JOB 1: Name every feature that the graceful degradation text lists for the product page under "Full Service:".
JOB 2: Translate into Spanish the sentence "Reduce functionality rather than fail completely." from the graceful degradation text.
JOB 3: In the graceful degradation text, what message appears for reviews when the Reviews service is down?

Graceful Degradation

Reduce functionality rather than fail completely.


Full Service:
┌─────────────────────────────────────────────────────────────┐
│ Product page with:                                          │
│ - Product details ✓                                         │
│ - Recommendations ✓                                         │
│ - Reviews ✓                                                 │
│ - Social shares ✓                                           │
│ - Live inventory ✓                                          │
└─────────────────────────────────────────────────────────────┘

Degraded (Reviews service down):
┌─────────────────────────────────────────────────────────────┐
│ Product page with:                                          │
│ - Product details ✓                                         │
│ - Recommendations ✓                                         │
│ - Reviews: "Reviews temporarily unavailable"                │
│ - Social shares ✓                                           │
│ - Live inventory ✓                                          │
└─────────────────────────────────────────────────────────────┘


def get_product_page(product_id):
    # Critical: Must succeed
    product = product_service.get(product_id)

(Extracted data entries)
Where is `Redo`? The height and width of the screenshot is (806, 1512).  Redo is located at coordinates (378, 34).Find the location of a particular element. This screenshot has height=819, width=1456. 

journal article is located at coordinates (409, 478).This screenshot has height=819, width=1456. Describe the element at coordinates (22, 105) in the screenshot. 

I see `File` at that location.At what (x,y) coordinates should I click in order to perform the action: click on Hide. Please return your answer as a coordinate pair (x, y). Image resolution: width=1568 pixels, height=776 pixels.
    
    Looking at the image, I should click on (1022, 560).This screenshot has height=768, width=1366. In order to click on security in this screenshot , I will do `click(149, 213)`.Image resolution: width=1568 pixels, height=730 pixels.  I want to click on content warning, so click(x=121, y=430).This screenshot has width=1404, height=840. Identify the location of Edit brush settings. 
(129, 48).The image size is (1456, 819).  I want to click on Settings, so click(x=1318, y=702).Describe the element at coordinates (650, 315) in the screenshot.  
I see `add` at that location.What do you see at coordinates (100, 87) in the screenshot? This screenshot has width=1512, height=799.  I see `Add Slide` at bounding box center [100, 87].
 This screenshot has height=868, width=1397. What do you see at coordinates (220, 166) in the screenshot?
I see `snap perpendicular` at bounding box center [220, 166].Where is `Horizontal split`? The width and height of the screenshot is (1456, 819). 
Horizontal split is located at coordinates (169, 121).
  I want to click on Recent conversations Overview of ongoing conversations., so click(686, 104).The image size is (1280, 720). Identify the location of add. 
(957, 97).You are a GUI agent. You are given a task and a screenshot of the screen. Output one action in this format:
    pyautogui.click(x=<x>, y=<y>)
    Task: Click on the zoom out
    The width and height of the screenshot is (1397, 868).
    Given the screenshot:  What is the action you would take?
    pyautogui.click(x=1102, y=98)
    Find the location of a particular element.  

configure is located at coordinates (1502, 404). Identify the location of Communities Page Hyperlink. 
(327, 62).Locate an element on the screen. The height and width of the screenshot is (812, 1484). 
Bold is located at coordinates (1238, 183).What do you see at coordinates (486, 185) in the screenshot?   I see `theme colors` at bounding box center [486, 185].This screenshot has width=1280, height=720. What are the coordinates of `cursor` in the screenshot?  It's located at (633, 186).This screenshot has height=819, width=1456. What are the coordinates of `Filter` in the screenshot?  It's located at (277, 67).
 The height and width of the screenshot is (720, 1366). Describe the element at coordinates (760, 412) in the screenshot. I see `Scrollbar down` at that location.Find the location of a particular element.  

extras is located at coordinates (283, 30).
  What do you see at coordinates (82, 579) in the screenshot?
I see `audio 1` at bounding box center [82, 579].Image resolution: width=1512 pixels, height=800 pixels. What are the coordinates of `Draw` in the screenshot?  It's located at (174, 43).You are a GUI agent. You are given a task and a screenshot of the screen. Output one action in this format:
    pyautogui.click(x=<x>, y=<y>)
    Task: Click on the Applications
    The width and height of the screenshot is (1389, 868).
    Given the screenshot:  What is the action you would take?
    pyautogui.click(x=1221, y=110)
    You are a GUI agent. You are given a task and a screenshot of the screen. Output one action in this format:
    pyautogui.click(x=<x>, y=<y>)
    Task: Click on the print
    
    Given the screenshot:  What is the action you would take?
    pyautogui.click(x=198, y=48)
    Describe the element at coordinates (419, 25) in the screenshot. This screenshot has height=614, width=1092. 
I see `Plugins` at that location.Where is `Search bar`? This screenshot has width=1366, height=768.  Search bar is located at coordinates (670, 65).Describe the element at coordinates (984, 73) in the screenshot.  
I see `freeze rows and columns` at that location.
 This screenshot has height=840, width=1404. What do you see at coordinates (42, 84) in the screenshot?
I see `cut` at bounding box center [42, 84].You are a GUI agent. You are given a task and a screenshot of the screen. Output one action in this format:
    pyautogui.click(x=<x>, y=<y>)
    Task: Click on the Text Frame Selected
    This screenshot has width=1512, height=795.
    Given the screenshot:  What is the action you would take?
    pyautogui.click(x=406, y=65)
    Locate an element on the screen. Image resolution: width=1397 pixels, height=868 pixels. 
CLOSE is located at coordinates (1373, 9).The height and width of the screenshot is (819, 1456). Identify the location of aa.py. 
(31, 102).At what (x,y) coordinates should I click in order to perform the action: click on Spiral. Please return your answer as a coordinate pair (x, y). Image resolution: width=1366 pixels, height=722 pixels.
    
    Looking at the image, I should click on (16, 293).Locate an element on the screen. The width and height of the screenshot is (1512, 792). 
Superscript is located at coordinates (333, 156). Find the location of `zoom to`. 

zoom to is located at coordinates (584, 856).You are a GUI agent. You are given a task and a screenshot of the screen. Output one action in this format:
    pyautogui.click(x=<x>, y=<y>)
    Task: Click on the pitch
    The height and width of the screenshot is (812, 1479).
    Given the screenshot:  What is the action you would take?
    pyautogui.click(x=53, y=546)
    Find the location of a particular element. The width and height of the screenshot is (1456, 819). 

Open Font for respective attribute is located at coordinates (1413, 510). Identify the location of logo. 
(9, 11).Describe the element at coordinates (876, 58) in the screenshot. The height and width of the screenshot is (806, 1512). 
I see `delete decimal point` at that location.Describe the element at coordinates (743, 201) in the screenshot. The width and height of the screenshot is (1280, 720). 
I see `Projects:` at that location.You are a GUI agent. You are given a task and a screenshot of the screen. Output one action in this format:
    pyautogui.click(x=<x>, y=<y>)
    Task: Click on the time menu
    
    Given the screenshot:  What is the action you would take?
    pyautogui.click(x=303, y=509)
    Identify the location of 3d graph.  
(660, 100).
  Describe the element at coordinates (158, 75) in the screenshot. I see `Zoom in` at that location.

EXERCISE RESULT 1:
Product details
Recommendations
Reviews
Social shares
Live inventory

EXERCISE RESULT 2: Reduce la funcionalidad en lugar de fallar por completo.

EXERCISE RESULT 3: "Reviews temporarily unavailable"